Step 7: The accounts receivable is divided by the number of accounts.
You need an asset account for this calculation.This value is calculated at the end of an accounting period.Current outstanding accounts that haven't been paid by customers are reflected in accounts receivable.Make a note of which risk level or risk category each account falls into in your calculation of the percentage allowance for doubtful accounts.This will allow you to calculate the percentage allowance for doubtful debts.
Step 8: The allowance should be calculated for doubtful accounts.
You can use the current value for accounts receivable to get your allowance for doubtful accounts.The monetary value of accounts that you expect will not be paid should be represented by this number.This should be done at the end of the accounting period.If you are using any form of risk categorization, remember to adjust the additional revenue doubtful account percentage based on which customer or risk category it is coming from.You need to be able to divide the revenue by the risk percentage of each customer category.It is possible to separate the current value for accounts receivable into categories or individual accounts.Simply divide each account or category by the allowance for doubtful accounts percentage and then add it together.The allowance for doubtful accounts will be given a total value.Imagine that your accounts receivable is $100,000.$30,000 come from high risk customers, $20,000 from medium risk, and $50,000 from low risk with allowance for doubtful debt percentages of 2%, 1% and 5%, respectively.Your total allowance for doubtful debts would be between $30,000 and2,400.
Step 9: Subtract the allowance from the accounts receivable.

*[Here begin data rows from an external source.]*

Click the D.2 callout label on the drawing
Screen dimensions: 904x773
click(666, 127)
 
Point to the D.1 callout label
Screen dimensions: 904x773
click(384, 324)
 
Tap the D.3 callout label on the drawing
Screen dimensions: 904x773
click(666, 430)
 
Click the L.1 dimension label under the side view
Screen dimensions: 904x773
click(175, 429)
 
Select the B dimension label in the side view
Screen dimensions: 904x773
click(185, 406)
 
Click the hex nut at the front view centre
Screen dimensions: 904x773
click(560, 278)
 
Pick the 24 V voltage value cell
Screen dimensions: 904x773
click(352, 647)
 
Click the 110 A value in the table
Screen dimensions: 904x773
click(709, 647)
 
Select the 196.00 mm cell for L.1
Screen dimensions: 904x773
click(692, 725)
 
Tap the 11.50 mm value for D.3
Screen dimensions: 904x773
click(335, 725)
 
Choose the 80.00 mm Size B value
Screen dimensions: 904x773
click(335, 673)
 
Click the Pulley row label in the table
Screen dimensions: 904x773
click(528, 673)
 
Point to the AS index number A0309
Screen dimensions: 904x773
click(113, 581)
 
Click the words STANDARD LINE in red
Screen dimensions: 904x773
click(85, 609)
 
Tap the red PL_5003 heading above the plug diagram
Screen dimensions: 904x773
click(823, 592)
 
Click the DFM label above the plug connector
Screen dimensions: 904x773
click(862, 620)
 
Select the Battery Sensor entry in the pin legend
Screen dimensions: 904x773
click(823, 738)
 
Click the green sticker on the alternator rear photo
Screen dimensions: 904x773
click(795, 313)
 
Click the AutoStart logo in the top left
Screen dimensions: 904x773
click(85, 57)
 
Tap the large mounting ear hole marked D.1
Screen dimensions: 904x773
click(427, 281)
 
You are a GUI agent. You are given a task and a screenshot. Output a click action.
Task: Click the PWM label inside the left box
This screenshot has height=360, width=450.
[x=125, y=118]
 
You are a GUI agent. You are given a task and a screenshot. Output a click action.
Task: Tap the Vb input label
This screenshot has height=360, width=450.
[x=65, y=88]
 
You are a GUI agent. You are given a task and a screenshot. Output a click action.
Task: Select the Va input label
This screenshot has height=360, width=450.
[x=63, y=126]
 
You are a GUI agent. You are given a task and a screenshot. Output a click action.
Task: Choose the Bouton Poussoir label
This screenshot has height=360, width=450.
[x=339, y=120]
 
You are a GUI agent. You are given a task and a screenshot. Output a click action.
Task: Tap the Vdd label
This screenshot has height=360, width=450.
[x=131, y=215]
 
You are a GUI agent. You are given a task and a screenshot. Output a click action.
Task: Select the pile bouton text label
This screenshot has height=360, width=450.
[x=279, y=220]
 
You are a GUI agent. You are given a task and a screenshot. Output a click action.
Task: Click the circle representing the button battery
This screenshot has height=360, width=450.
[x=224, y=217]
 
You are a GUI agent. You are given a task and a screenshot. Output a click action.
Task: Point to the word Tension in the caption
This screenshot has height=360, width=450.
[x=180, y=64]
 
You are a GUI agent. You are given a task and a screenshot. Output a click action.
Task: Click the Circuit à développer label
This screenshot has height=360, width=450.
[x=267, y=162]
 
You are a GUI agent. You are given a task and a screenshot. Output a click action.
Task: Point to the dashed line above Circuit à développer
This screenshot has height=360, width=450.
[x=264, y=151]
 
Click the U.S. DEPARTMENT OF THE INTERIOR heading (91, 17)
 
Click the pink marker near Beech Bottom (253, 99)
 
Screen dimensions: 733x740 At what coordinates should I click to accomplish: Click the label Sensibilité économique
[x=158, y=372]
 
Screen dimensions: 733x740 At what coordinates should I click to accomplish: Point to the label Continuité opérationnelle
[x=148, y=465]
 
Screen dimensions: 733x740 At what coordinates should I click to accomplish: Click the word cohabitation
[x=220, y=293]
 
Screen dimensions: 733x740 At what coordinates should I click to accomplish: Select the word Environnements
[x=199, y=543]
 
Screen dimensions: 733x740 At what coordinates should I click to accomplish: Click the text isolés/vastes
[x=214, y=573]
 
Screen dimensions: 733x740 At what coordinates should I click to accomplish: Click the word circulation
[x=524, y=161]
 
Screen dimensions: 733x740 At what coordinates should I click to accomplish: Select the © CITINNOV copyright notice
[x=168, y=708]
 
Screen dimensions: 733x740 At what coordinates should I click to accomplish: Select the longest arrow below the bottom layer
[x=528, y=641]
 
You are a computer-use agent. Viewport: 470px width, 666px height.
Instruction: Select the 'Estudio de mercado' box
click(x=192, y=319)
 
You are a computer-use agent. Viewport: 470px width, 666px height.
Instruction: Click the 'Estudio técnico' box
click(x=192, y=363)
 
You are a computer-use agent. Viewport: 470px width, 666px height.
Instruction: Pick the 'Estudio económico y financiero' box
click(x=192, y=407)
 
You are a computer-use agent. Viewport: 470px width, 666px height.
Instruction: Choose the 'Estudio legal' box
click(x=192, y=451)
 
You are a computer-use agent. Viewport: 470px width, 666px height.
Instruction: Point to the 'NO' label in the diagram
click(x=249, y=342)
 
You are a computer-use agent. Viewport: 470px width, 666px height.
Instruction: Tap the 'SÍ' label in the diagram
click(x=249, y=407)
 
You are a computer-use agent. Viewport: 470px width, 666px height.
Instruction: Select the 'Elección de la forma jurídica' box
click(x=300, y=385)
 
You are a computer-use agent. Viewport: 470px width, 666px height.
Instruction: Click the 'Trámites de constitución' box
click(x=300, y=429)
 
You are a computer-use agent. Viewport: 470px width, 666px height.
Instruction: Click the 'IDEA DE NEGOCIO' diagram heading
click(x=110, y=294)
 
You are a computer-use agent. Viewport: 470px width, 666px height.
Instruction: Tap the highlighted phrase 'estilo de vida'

You will get your value for net realizable receivables.You expect to collect this amount of receivables.You would subtract the allowance for doubtful accounts of $2,400 from the total accounts receivable of $100,000 to get your net accounts receivables, which is $97,600.The matching principle requires that allowance be recorded for doubtful debts.Even if this customer pays in full, record the expense to match its revenue.The "subtraction" is an addition of accounts receivable, current asset account, and allowance for doubtful accounts.The asset account is reduced when added because it is a negative value.Unless you are a publicly-held company, there is no need to follow this organization.The subtraction is important.
Step 10: Find the percentage of net accounts receivable.
Net accounts receivable can be expressed as a percentage.The percentage allowance for doubtful accounts is subtracted from the total.The percentage is the chance that a company can collect money from its customers.This can be used to measure the health of the company.The net accounts receivable expressed as a percentage would be 100% if the forecasted percentage allowance was 3%.98% of customers will pay for the company's services or products.For different risk levels, you would have to take a weighted average of the percentage allowance for doubtful accounts and use that as your overall percentage.To find net accounts receivable, you would subtract this percentage from 100%.You can calculate the weighted average for more.